(Records from a data source)

____________________

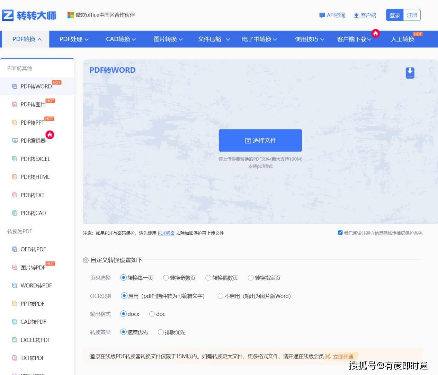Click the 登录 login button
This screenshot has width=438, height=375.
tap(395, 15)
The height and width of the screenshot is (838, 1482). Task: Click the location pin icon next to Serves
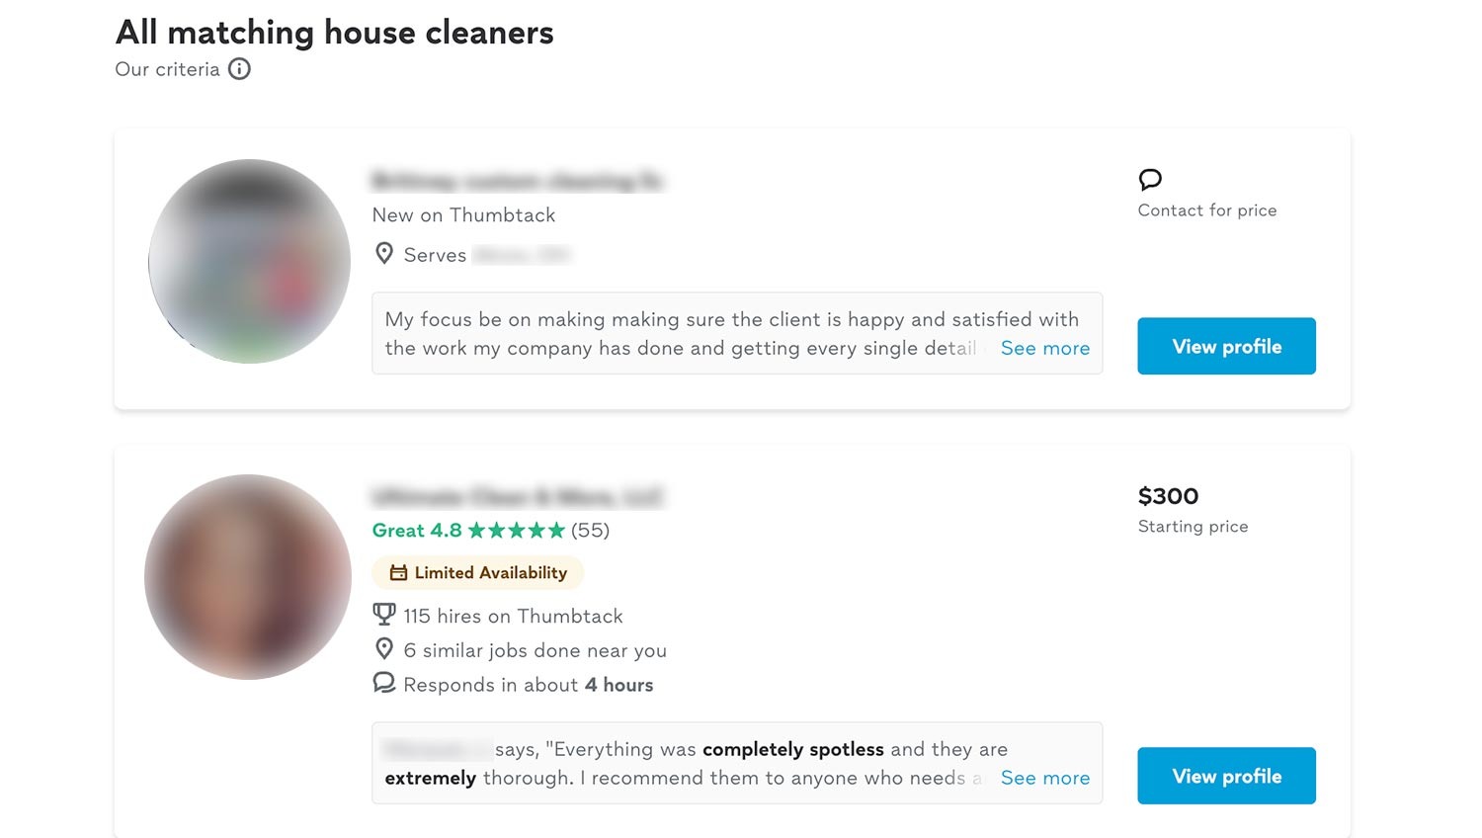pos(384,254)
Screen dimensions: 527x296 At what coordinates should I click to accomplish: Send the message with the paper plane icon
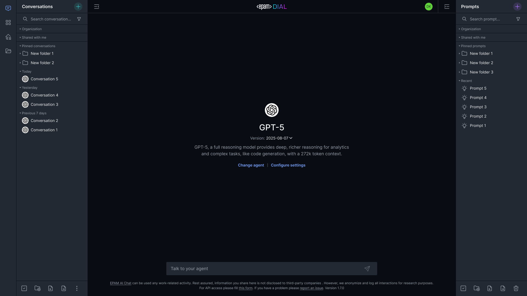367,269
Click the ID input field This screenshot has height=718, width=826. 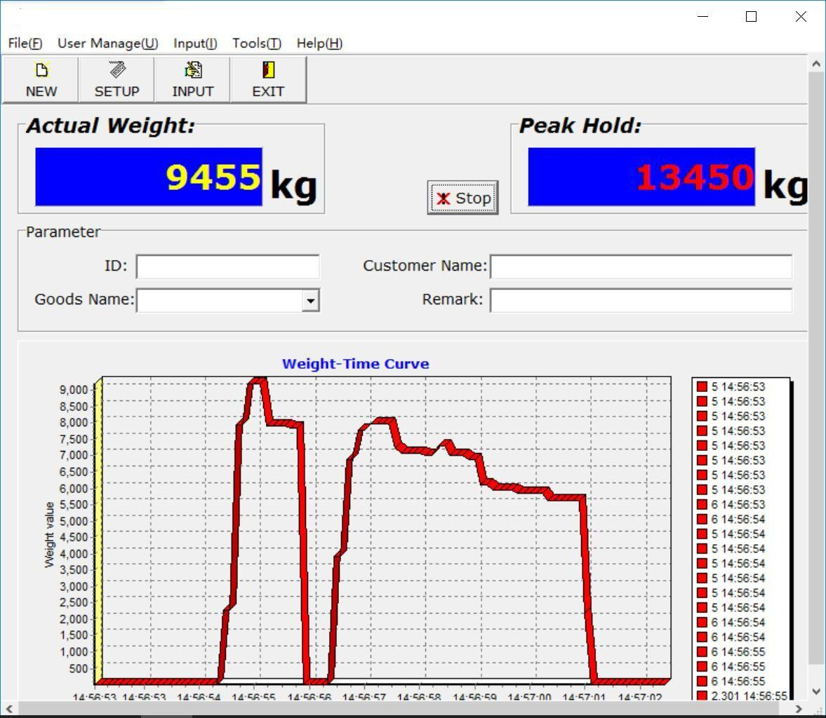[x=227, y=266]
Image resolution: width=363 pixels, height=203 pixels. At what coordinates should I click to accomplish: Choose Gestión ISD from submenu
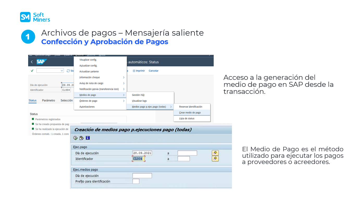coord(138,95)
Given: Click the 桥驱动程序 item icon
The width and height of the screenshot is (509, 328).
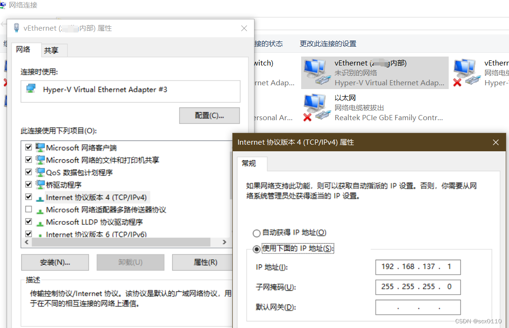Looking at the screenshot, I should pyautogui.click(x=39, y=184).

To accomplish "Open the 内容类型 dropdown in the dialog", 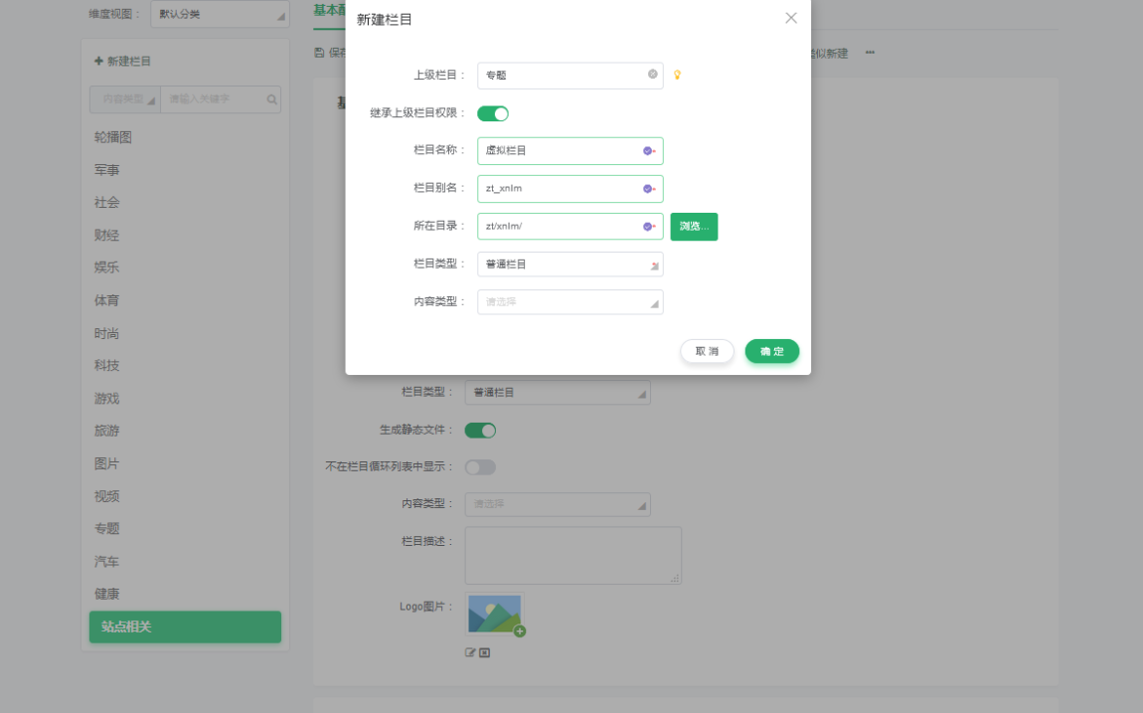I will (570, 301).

____________________

> YOUR OBJECTIVE: Using the data above, retype exactly and only the lines from the one containing "Image resolution: width=363" up to and including the one containing "Given: Click the 桥驱动程序 item icon", with no pictures carried over.

> SOLUTION TO THIS PROBLEM:
Image resolution: width=363 pixels, height=203 pixels. At what coordinates should I click to accomplish: Choose Gestión ISD from submenu
coord(138,95)
Given: Click the 桥驱动程序 item icon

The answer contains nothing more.